U.S. lawmakers and regulators have also called for Facebook to be broken up, pointing to its acquisitions of Instagram and WhatsApp, and accusing the company of purposefully stifling competition by snapping up promising rivals. Last year, the Federal Trade Commission sued to break up Facebook in U.S. District Court for the District of Columbia but Judge James Boasberg said the agency failed to provide evidence of its monopoly power in social networking. In an amended complaint filed in August, the FTC added more detail around its allegations. Facebook early last month asked the judge to dismiss the revised suit with prejudice.


Facebook has also been dealing with fallout from reams of internal documents made public by whistleblower Frances Haughen.
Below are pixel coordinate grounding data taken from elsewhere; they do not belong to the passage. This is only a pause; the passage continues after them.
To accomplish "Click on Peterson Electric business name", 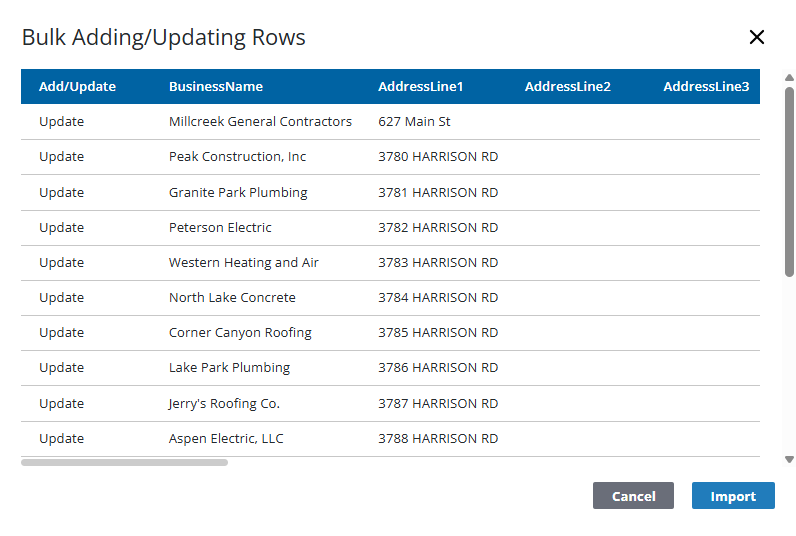I will click(220, 227).
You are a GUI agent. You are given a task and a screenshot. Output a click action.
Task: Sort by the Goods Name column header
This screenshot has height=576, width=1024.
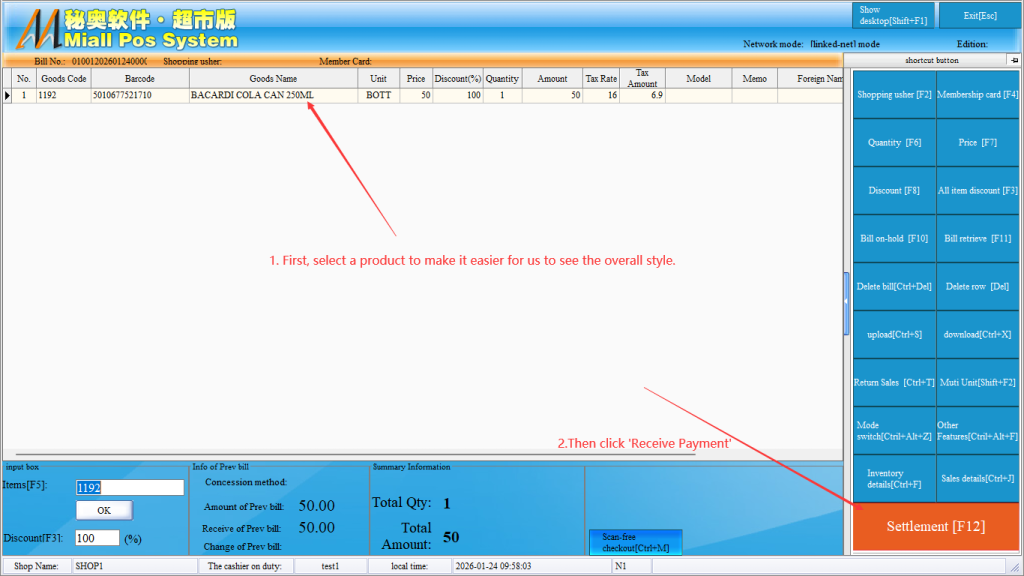tap(273, 79)
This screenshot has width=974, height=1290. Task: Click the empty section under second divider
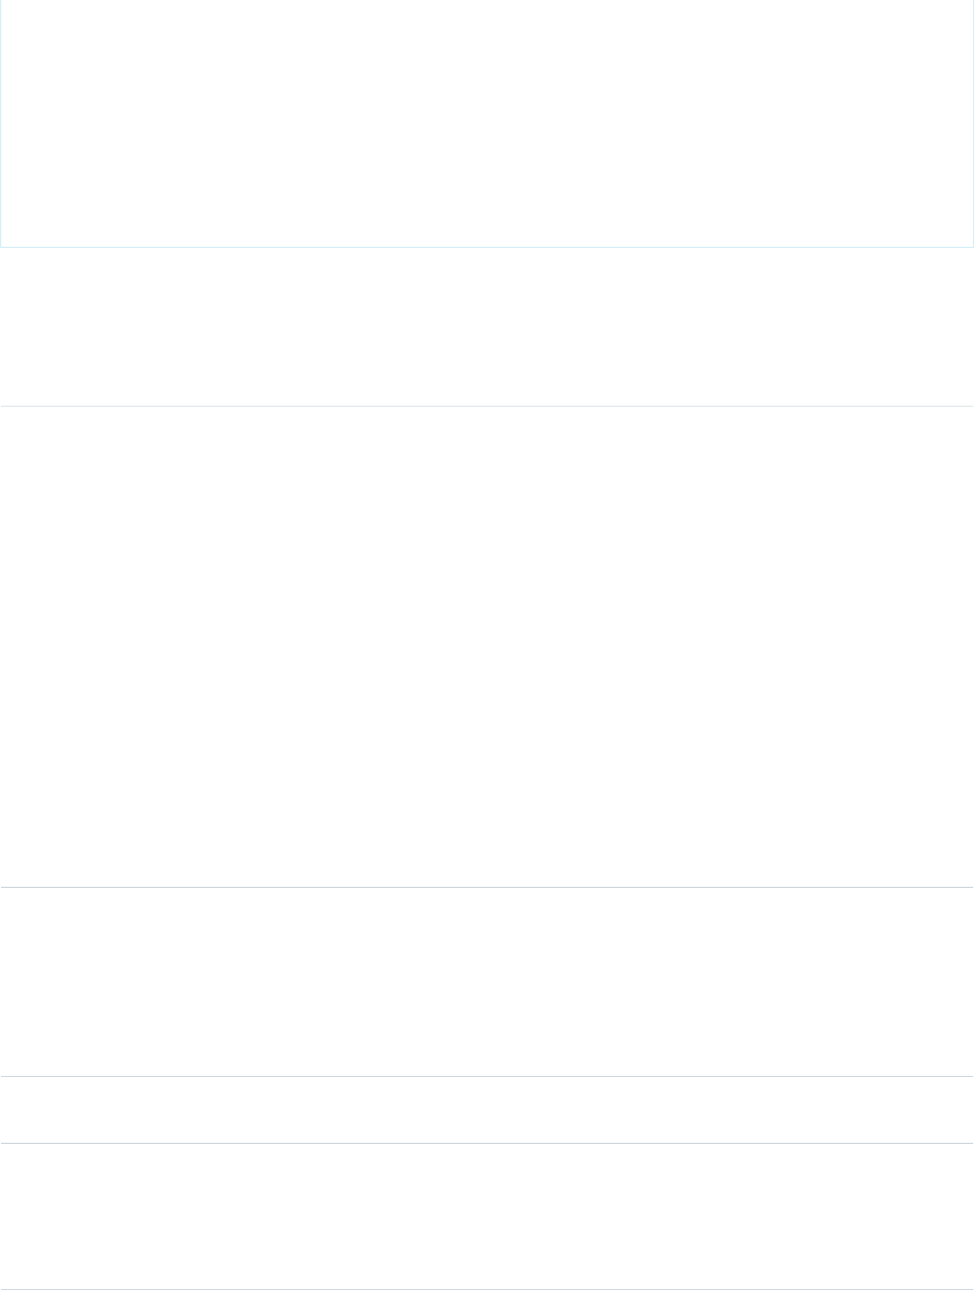(487, 982)
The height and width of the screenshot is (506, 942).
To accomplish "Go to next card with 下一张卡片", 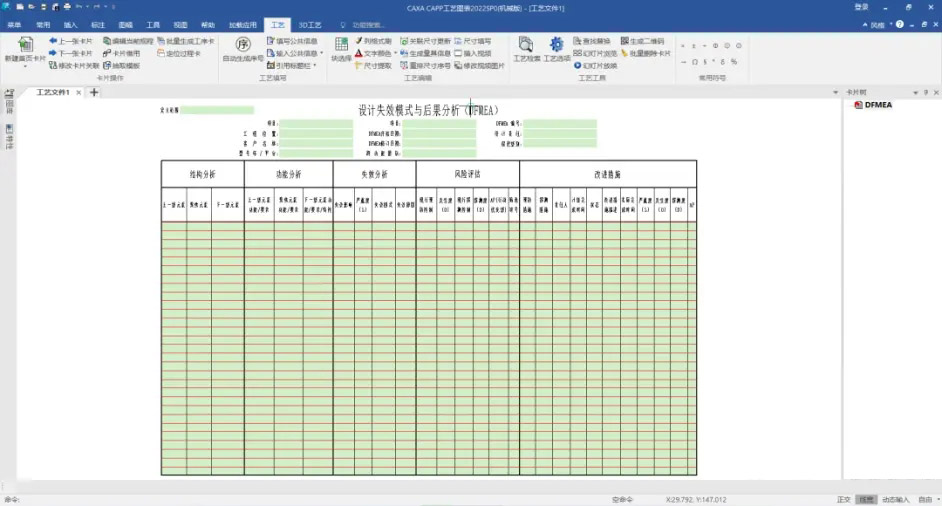I will [71, 53].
The documents and her testimony in the U.S., UK and other global capitals resulted a stream of bad press for the Mark Zuckerberg company all fall, punctuated by the founder-CEO renaming it Meta and outlining plans and investment in what he calls the next phase of the internet, the Metaverse, based on virtual reality.


In its statement today, the CMA said it “concluded that Facebook’s acquisition of Giphy would reduce competition between social media platforms and that the deal has already removed Giphy as a potential challenger in the display advertising market.”

Specifically, the independent CMA panel reviewing the merger concluded that Facebook would be able to increase its already significant market power in relation to other social media platforms by “denying or limiting other platforms’ access to Giphy GIFs, driving more traffic to Facebook-owned sites – Facebook, WhatsApp and Instagram – which already account for 73% of user time spent on social media in the UK, or changing the terms of access by, for example, requiring TikTok, Twitter and Snapchat to provide more user data in order to access Giphy GIFs.”


On display advertising, the panel found that before the merger Giphy had launched innovative advertising services which it was considering expanding to countries outside the US, including the UK. Giphy’s services allowed companies – such as Dunkin’ Donuts and Pepsi – to promote their brands through visual images and GIFs which had the potential to compete with Facebook’s own display advertising biz.”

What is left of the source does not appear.